(Records from a dataset)
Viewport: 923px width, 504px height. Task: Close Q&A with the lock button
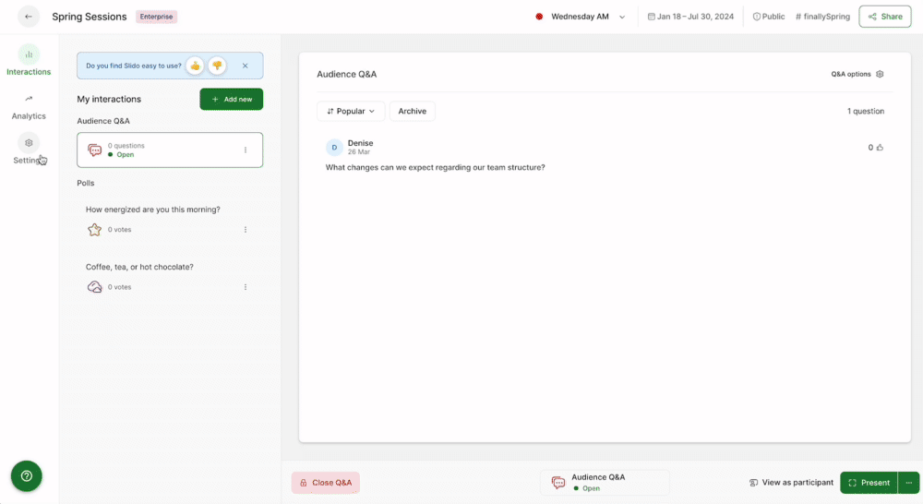326,483
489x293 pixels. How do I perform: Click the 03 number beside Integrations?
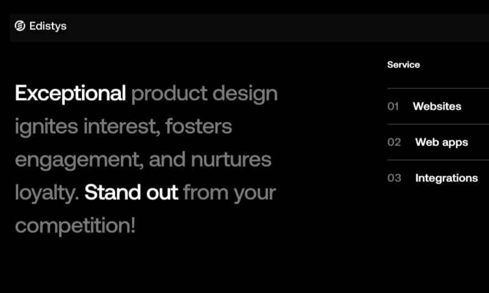click(x=394, y=178)
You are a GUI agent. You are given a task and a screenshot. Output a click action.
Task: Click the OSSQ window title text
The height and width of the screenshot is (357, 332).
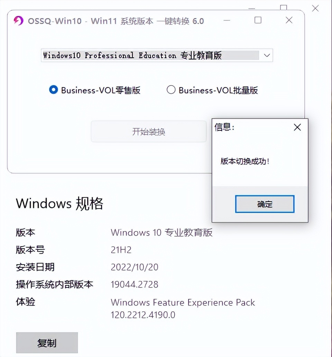[116, 21]
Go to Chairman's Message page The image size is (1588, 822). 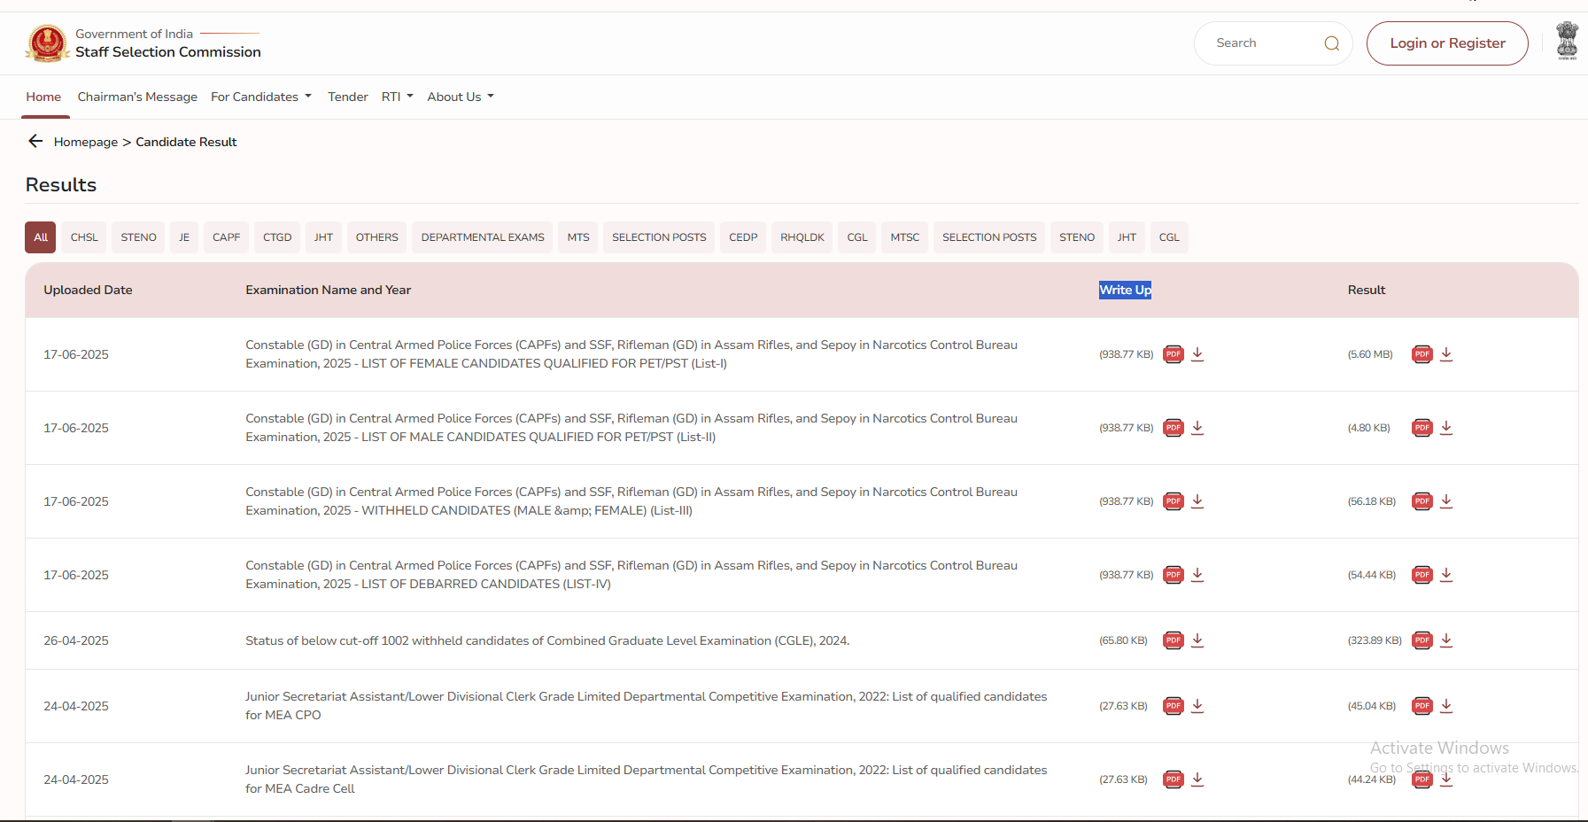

> [EXERCISE OBJECTIVE] Give the records again exactly, minus the pictures.

> [THE COMPLETED TASK]
Viewport: 923px width, 504px height. Task: Close Q&A with the lock button
326,483
489x293 pixels. How do I perform: Click the 03 number beside Integrations?
click(x=394, y=178)
You are a GUI agent. You are given a task and a screenshot. Output a click action.
Task: Click the OSSQ window title text
The height and width of the screenshot is (357, 332).
[116, 21]
Go to Chairman's Message page The image size is (1588, 822). 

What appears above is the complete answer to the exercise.